[Data items]
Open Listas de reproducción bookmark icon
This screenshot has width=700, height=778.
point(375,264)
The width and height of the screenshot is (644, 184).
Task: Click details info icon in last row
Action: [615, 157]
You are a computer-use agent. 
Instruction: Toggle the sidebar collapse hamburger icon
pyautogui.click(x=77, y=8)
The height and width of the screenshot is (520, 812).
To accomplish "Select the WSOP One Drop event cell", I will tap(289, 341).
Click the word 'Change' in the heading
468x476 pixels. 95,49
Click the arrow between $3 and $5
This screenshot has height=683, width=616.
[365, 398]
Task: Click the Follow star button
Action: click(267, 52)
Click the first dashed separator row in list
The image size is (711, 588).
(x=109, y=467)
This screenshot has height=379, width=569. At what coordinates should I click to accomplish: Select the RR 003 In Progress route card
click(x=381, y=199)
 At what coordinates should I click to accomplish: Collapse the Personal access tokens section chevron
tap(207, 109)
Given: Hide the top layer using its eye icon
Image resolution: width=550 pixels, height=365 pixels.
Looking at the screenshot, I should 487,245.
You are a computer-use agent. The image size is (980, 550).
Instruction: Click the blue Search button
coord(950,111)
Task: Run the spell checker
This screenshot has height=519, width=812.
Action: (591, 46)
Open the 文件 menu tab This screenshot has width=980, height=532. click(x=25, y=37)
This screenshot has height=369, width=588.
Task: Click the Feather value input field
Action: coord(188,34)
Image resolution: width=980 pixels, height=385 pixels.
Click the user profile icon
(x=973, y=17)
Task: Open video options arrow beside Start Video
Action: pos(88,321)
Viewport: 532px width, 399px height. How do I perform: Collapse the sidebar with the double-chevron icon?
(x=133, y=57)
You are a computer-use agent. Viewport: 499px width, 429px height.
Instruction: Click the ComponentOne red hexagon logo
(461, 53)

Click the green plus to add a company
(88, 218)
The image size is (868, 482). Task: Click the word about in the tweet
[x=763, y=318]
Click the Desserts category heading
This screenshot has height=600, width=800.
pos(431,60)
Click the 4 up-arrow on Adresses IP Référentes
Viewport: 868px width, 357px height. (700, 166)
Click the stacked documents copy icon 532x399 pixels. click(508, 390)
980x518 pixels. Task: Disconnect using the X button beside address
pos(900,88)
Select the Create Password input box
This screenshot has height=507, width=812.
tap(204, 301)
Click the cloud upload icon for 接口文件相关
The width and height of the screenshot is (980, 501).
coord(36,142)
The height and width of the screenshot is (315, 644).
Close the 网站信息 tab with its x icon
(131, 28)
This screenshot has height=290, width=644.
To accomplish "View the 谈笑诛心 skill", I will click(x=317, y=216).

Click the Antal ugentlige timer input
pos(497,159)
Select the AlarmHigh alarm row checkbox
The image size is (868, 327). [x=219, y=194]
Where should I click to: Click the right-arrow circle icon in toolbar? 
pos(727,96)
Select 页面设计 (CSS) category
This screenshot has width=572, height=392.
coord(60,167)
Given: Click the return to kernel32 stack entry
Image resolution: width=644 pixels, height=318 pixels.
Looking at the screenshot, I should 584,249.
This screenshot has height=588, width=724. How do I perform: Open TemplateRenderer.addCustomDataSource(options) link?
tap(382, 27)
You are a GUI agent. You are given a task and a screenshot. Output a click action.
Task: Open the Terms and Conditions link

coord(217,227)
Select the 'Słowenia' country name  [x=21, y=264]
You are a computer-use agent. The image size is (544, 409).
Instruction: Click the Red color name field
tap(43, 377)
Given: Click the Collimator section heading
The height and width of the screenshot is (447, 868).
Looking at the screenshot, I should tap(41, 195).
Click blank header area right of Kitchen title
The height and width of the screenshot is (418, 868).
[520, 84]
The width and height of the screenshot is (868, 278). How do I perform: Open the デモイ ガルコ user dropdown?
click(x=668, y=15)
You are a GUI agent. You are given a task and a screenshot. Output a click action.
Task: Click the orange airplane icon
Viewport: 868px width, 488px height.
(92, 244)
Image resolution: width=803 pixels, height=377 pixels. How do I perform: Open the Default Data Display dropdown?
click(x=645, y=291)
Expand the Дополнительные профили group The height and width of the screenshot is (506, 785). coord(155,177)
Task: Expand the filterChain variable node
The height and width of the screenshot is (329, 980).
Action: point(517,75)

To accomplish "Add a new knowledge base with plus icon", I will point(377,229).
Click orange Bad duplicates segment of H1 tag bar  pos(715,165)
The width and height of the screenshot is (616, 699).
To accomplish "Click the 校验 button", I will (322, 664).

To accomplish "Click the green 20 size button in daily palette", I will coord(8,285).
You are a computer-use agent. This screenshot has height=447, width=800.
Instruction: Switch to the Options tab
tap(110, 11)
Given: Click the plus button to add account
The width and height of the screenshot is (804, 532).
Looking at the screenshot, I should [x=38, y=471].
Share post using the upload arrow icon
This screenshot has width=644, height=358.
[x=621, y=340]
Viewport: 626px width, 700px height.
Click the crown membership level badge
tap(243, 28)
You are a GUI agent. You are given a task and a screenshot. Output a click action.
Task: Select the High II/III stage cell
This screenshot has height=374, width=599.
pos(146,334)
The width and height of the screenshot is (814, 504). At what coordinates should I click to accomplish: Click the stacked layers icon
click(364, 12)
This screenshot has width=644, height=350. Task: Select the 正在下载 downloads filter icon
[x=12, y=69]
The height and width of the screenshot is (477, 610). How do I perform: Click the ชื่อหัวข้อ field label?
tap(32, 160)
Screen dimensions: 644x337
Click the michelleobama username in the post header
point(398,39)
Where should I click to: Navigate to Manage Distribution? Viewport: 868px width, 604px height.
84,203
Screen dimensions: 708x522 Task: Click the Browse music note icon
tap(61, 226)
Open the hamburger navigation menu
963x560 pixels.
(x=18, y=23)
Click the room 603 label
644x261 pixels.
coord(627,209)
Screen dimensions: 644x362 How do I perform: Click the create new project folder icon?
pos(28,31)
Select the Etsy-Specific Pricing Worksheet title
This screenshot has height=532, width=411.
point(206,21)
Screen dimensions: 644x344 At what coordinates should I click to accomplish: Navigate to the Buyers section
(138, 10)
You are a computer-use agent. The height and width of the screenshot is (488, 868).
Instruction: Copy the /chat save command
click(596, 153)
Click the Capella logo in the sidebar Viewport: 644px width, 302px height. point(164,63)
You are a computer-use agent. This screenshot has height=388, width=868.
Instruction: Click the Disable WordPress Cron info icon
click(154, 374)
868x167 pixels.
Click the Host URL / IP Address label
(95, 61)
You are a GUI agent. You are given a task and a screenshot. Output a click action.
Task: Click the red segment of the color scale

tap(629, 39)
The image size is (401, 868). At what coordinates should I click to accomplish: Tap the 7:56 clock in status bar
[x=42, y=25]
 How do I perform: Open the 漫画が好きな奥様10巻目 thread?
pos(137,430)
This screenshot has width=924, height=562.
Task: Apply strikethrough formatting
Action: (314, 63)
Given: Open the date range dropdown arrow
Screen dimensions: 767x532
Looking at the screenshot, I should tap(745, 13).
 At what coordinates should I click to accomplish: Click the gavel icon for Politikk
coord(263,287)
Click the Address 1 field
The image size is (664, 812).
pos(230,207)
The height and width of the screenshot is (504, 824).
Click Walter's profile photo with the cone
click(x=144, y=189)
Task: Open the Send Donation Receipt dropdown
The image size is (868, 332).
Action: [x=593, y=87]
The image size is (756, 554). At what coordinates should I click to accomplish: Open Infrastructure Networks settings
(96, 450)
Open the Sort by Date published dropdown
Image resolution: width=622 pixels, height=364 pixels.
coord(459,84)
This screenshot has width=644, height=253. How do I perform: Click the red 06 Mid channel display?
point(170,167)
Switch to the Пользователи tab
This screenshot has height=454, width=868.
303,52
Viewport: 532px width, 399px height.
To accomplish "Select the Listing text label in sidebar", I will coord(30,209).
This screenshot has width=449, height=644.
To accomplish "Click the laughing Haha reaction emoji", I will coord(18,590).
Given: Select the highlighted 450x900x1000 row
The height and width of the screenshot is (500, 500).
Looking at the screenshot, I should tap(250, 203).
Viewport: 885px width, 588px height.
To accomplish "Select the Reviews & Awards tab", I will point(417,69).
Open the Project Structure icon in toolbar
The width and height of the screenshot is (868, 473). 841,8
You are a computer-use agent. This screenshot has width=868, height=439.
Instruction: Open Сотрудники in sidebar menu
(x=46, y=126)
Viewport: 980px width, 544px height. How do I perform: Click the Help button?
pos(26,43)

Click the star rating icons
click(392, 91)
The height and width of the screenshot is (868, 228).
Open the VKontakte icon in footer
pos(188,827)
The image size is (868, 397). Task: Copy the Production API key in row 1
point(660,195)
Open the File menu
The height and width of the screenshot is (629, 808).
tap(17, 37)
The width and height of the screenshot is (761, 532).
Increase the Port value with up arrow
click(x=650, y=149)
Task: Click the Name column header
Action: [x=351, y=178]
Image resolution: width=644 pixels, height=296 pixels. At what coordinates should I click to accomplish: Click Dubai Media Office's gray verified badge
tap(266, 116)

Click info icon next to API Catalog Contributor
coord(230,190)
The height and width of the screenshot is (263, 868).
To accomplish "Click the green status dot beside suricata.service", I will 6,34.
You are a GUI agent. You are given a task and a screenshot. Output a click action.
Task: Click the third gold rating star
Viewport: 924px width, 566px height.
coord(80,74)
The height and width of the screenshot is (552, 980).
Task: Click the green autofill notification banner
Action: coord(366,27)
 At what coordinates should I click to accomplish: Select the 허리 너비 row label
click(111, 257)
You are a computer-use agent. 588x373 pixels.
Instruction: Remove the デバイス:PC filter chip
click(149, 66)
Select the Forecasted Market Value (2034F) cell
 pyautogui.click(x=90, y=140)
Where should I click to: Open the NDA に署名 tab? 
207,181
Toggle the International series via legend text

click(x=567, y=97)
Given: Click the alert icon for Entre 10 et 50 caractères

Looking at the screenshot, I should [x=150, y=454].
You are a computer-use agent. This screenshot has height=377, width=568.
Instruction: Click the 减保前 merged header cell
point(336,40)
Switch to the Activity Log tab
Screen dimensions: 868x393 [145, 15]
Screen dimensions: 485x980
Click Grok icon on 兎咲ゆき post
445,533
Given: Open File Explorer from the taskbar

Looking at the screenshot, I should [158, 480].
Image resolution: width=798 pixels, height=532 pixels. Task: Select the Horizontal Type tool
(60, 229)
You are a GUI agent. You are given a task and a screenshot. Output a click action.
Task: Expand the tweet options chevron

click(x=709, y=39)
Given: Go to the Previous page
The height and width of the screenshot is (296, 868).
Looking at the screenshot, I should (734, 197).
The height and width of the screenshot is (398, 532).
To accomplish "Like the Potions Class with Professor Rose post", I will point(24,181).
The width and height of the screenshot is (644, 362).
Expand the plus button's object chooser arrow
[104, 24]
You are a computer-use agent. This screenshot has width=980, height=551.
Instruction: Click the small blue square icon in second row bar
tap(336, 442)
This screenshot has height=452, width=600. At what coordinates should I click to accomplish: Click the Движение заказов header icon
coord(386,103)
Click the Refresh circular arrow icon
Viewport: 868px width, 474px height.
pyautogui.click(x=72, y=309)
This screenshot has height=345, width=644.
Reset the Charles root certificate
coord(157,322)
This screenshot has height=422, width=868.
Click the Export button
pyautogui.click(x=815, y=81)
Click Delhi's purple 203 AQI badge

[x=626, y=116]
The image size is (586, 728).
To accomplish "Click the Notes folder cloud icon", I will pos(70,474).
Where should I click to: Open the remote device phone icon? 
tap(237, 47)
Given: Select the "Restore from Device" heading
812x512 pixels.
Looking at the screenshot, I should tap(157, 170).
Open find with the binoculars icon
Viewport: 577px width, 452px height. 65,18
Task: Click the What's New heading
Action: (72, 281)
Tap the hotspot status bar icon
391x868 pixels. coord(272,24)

--- WHAT TO PRODUCE ---
Report the number of lines above containing the string "orange" as your sole answer.

--- EXERCISE RESPONSE ---
2